Exercise goal ▸
Quote the lines below exactly, from the line with "782x465 pixels. At" to the line with "will [x=10, y=8].", both included.

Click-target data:

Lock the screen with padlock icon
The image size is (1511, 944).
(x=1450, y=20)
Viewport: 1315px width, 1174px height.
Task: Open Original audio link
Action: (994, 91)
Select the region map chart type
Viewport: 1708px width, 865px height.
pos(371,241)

...

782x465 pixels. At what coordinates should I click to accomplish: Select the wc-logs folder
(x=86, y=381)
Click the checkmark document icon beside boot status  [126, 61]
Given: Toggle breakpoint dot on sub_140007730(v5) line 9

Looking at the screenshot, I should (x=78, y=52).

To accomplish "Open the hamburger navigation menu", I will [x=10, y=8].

Problem solution ▸
782x465 pixels. At what coordinates should I click to accomplish: Select the wc-logs folder
(x=86, y=381)
Click the checkmark document icon beside boot status  [126, 61]
Given: Toggle breakpoint dot on sub_140007730(v5) line 9

Looking at the screenshot, I should (x=78, y=52).

To accomplish "Open the hamburger navigation menu", I will [x=10, y=8].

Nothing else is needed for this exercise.